- EXERCISE DIRECTIONS
Below are some records. Return exactly the lines from the one containing "This screenshot has width=438, height=269." through the one containing "Select the Cta.", both included, and only those.
"""
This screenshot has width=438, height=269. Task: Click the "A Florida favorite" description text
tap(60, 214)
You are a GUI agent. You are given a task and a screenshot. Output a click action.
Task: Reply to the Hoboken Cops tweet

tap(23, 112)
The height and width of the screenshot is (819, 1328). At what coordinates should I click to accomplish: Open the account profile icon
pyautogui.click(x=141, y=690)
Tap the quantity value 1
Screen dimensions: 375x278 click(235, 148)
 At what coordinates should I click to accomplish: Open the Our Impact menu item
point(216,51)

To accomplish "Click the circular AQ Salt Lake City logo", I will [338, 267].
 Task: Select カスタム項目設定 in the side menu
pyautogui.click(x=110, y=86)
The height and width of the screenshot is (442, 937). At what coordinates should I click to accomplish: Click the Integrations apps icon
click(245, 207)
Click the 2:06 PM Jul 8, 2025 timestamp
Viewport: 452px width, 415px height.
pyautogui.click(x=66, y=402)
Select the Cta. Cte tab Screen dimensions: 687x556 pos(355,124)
"""
"""
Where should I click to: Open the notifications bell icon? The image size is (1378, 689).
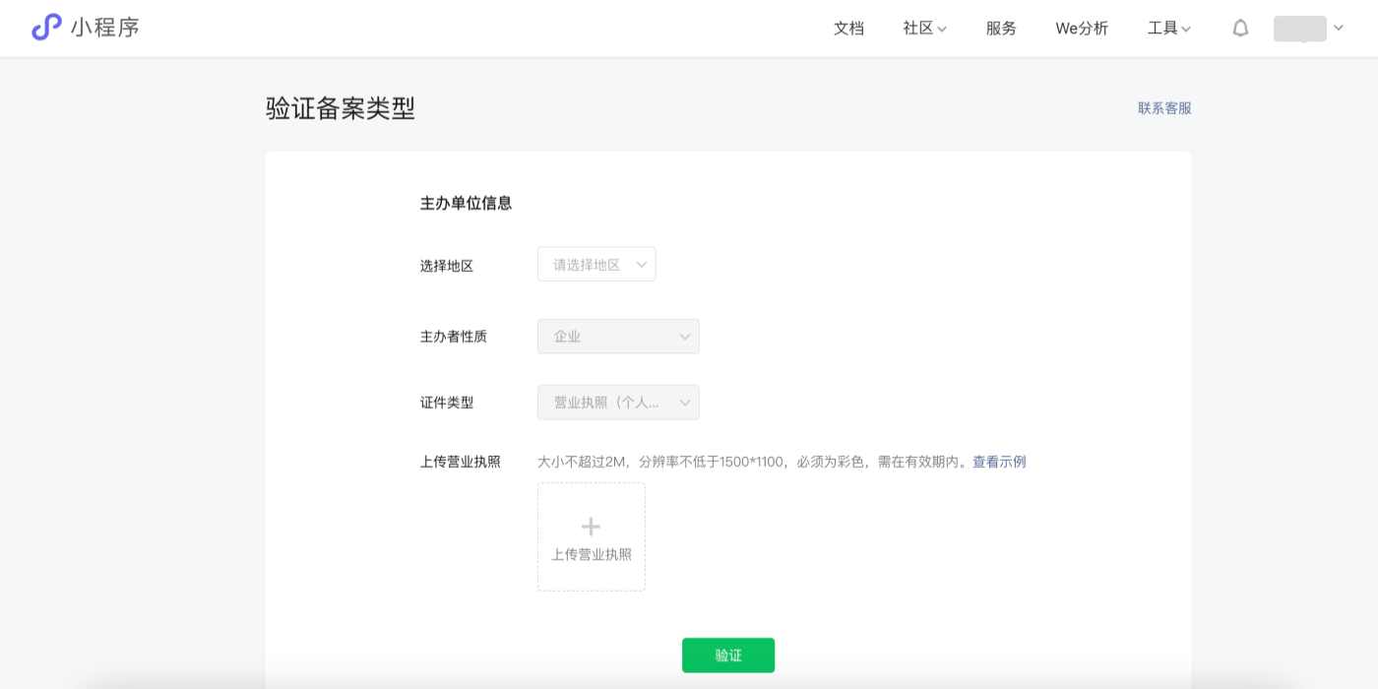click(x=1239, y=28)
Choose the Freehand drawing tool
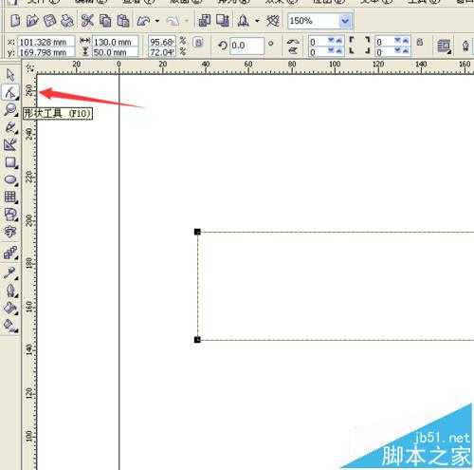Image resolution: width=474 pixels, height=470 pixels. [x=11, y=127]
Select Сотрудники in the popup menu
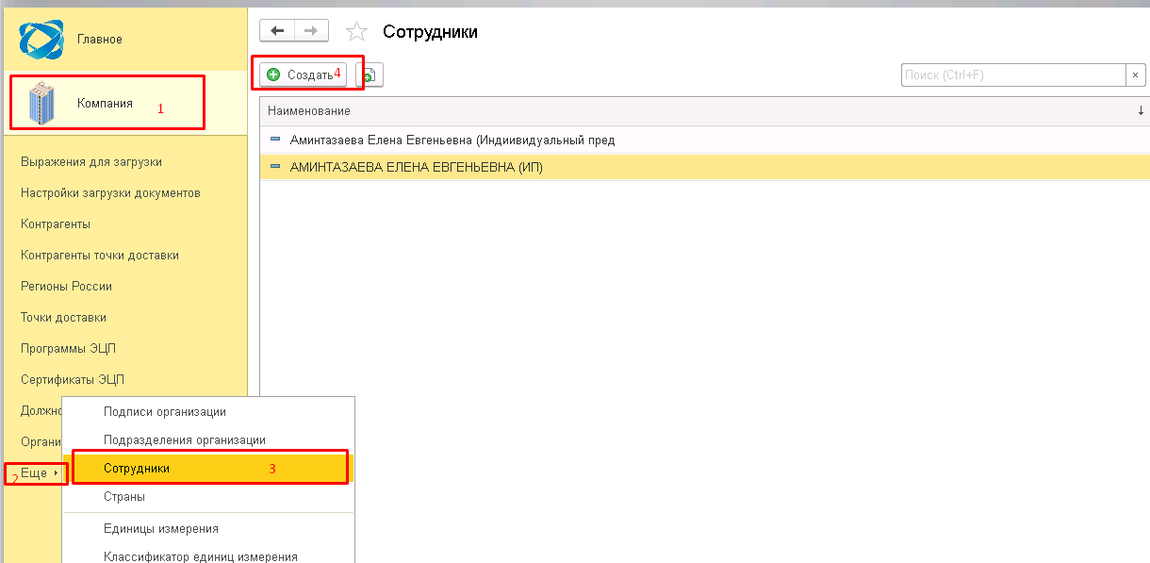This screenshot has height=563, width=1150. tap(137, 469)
"""
- EXERCISE OUTPUT
This screenshot has width=438, height=269. Task: Click the "A Florida favorite" description text
tap(60, 214)
You are a GUI agent. You are given a task and a screenshot. Output a click action.
Task: Reply to the Hoboken Cops tweet

tap(23, 112)
The height and width of the screenshot is (819, 1328). At what coordinates should I click to accomplish: Open the account profile icon
pyautogui.click(x=141, y=690)
Tap the quantity value 1
Screen dimensions: 375x278 click(235, 148)
 At what coordinates should I click to accomplish: Open the Our Impact menu item
point(216,51)

To accomplish "Click the circular AQ Salt Lake City logo", I will [338, 267].
 Task: Select カスタム項目設定 in the side menu
pyautogui.click(x=110, y=86)
The height and width of the screenshot is (442, 937). At what coordinates should I click to accomplish: Click the Integrations apps icon
click(245, 207)
Click the 2:06 PM Jul 8, 2025 timestamp
Viewport: 452px width, 415px height.
pyautogui.click(x=66, y=402)
Select the Cta. Cte tab Screen dimensions: 687x556 pos(355,124)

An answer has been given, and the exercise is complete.